O Brasil, mais uma vez, assiste a um paradoxo: aposentados e pensionistas, justamente aqueles que mais contribuíram com o tempo, enfrentam filas em agências dos Correios para descobrir se seus benefícios foram alvo de fraudes no INSS. Desde o fim de maio, a cena se repete — idoso por idoso, senha por senha — em mais de quatro mil unidades espalhadas pelo país. A demanda é legítima.
A burocracia brasileira, tantas vezes criticada por sua morosidade, parece hesitar mesmo quando a estrutura já existe. Neste caso, estamos falando de mais de 12 mil cartórios em funcionamento, com presença física em municípios do país, estrutura consolidada e, sobretudo, capacidade técnica.
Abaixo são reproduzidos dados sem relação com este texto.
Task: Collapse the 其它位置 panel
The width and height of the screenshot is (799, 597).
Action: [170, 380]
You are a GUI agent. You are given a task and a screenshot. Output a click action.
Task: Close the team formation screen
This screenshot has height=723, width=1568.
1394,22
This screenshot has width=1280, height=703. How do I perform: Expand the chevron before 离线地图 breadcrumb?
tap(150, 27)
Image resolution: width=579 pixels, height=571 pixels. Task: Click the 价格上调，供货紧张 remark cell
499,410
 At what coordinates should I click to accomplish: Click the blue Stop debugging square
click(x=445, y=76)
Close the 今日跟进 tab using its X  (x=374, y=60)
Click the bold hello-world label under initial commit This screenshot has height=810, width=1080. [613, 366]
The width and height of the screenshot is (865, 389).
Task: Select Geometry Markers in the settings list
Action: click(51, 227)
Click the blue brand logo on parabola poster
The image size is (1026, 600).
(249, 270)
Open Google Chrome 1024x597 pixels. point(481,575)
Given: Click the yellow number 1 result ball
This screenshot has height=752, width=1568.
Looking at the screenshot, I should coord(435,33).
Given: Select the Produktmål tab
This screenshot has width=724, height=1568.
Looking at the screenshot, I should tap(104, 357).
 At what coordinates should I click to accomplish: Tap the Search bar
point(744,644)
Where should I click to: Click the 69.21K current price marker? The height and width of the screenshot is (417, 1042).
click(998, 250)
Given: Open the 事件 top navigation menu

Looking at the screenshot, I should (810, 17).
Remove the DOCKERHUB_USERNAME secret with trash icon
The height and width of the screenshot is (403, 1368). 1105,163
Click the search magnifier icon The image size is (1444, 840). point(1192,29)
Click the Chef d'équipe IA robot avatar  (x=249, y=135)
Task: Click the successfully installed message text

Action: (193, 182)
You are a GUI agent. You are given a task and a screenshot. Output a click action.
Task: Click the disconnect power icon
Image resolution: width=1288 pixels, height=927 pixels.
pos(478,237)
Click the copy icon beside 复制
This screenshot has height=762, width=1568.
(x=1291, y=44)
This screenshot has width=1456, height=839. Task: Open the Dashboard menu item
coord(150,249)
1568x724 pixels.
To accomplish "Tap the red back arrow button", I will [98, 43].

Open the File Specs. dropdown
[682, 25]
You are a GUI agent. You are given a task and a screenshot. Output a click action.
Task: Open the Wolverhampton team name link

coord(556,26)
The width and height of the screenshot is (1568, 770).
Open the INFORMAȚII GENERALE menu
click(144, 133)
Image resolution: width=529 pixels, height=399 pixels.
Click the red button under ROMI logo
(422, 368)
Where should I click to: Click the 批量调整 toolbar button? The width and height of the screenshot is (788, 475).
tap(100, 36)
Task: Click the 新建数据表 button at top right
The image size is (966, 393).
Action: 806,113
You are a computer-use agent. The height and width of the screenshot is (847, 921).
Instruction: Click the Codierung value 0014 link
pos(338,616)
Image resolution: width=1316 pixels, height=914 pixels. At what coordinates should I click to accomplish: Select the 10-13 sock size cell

O Conselho Nacional de Justiça (CNJ) vem determinando padrões de segurança e digitalização para essas serventias. Como exemplo, o Provimento nº 74 não é apenas uma norma: é um passo civilizatório para garantir que a tecnologia sirva à dignidade — especialmente aos mais vulneráveis.
Os cartórios, que durante décadas carregaram a imagem de ritos formais e carimbos, hoje operam com plataformas digitais, certificações avançadas e um compromisso renovado com a prestação de serviços públicos. O que falta, talvez, seja uma decisão política simples: enxergá-los como parte da solução.
A pergunta, que já circula nos bastidores da Previdência, é direta: por que não somar forças com os cartórios para ampliar o atendimento presencial e aliviar a pressão sobre os Correios?
Não se trata apenas de logística. É uma discussão sobre justiça social, sobre acesso. Sobre reconhecer que o Brasil profundo, muitas vezes invisível nos gabinetes, pode ser amparado por estruturas que já estão em campo.
No fim, não se trata de reinventar a máquina pública — mas de sincronizá-la. E, quando isso acontece, a dignidade caminha mais rápido que a fila.